14Je voudrais revenir un moment sur le problème qu’a évoqué Guilaine à propos de Curacchiaghiu et de cette phase présente dans le Nord de la Sardaigne ; il me semble qu’on peut les comparer l’une à l’autre : présence du décor pointillé et présence d’un type d’anse particulier que l’on trouve dans les niveaux inférieurs de Cnossos, associé à la céramique à décor pointillé de l’aire égéenne. Il me semble donc qu’on peut accepter ces parallèles entre la grotta Verde en Sardaigne (et divers matériaux qu’a montré G. Tanda) et cette céramique à décor pointillé de Curacchiaghiu, de même que ceux établis entre les céramiques à décor pointillé des Pouilles. Nous devons donc nous habituer à admettre pour Curacchiaghiu une date de 4500 (le milieu du 5e millénaire).
A.-J. Ammerman
15Je suis d’accord avec le professeur Tiné sur la possibilité et la probabilité d’une céramique pré-Stentinello. Mais quand on voit par exemple qu’il n’y a que trois tessons dans la couche 12, on peut se poser des questions. Ensuite, à la suite de l’expérience réalisée par J. Courtin et P. Vila, on voit que des tessons peuvent se déplacer de 20 cm vers le haut ou vers le bas. Cela donne à réfléchir. Nous avons vu, par exemple, dans la grotte de la Madonna, que j’ai étudiée il y a bien longtemps avec le vieux professeur Cardini, qu’en fouillant d’une certaine manière on récolte des tessons distants, en verticale, de 30 à 40 cm. Et c’est pour cela que j’émets quelques doutes sur la séquence dell’Uzzo.

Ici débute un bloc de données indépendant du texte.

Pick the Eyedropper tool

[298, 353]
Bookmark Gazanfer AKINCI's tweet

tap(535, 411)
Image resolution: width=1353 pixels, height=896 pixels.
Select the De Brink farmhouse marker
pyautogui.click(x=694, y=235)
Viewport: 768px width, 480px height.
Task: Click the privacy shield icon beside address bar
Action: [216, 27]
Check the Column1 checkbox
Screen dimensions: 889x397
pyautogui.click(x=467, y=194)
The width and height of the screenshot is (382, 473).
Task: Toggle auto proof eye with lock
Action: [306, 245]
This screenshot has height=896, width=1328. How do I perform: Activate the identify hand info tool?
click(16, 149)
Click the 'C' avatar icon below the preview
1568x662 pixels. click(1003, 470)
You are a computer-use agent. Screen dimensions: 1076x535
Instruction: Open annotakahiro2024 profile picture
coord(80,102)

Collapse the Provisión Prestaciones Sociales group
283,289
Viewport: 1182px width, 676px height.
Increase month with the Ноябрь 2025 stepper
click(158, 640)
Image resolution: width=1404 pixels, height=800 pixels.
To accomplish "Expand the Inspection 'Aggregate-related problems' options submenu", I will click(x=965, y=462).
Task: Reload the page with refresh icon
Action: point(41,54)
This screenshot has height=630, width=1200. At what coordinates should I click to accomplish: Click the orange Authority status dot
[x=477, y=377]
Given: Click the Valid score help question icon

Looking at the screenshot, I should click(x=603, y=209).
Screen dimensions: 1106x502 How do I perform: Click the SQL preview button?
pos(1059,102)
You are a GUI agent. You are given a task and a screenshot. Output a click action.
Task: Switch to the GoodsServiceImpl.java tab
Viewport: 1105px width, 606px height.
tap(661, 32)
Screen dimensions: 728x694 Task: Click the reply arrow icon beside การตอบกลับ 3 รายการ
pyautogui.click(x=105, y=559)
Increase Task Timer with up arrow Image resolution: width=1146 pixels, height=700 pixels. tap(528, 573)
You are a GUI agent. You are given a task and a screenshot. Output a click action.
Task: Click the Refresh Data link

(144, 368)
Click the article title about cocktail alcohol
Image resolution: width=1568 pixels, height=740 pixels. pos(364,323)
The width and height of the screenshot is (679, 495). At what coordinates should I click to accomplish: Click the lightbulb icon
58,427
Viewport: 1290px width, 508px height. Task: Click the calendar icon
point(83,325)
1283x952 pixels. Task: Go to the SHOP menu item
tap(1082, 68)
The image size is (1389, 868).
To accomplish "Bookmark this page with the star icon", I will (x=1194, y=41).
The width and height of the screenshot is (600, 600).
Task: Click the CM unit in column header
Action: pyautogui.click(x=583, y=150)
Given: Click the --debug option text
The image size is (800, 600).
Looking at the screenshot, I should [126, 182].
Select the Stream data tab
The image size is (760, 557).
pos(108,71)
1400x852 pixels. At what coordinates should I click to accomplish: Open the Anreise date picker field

16Il faut être très attentif avant d’accepter ces données. Ceci dit, le travail que vous avez entrepris est selon moi le meilleur connu à ce jour en Sicile et j’espère le voir se poursuivre.
S. Tusa
17Je ne vois pas comment vous pouvez dire qu’il y a deux ou trois fragments de poterie dans les niveaux anciens dell’Uzzo alors qu’il y en a des centaines.
C. Bouville
18Je voudrais demander à R. Grifoni quelques précisions à propos de la grotte Continenza sur la datation absolue des sépultures d’enfants dans les vases, sur l’âge de ces enfants et, enfin, sur la représentativité du squelette de ces enfants puisqu’il s’agit de crémations.
R. Grifoni
19La datation est faite seulement par comparaison avec toute la céramique imprimée d’Abruzzo qui est datée entre 4500 et 4200 B.C. La crémation a été étudiée par Francesco Malegni et l’âge des enfants a été déterminé à partir des fragments, des radios et des articulations.
A. Muzzolini
20On nous annonce une date de 7000 B.P. pour l’apparition du mouton à la grotte de l’Uzzo. Mais d’où viennent ces moutons ? Y-a-t-il en Italie quelques indices qui laissent penser qu’il peut y avoir comme en Languedoc un mouton pré-néolithique ?
M. Piperno
21La faune est en cours d’étude par S. Bokönyi. Nous n’avons jamais dit que l’arrivée du mouton s’est produite à la date que vous citez. Nous parlons d’ovicaprinés. Nous pensons qu’il peut s’agir de chèvres.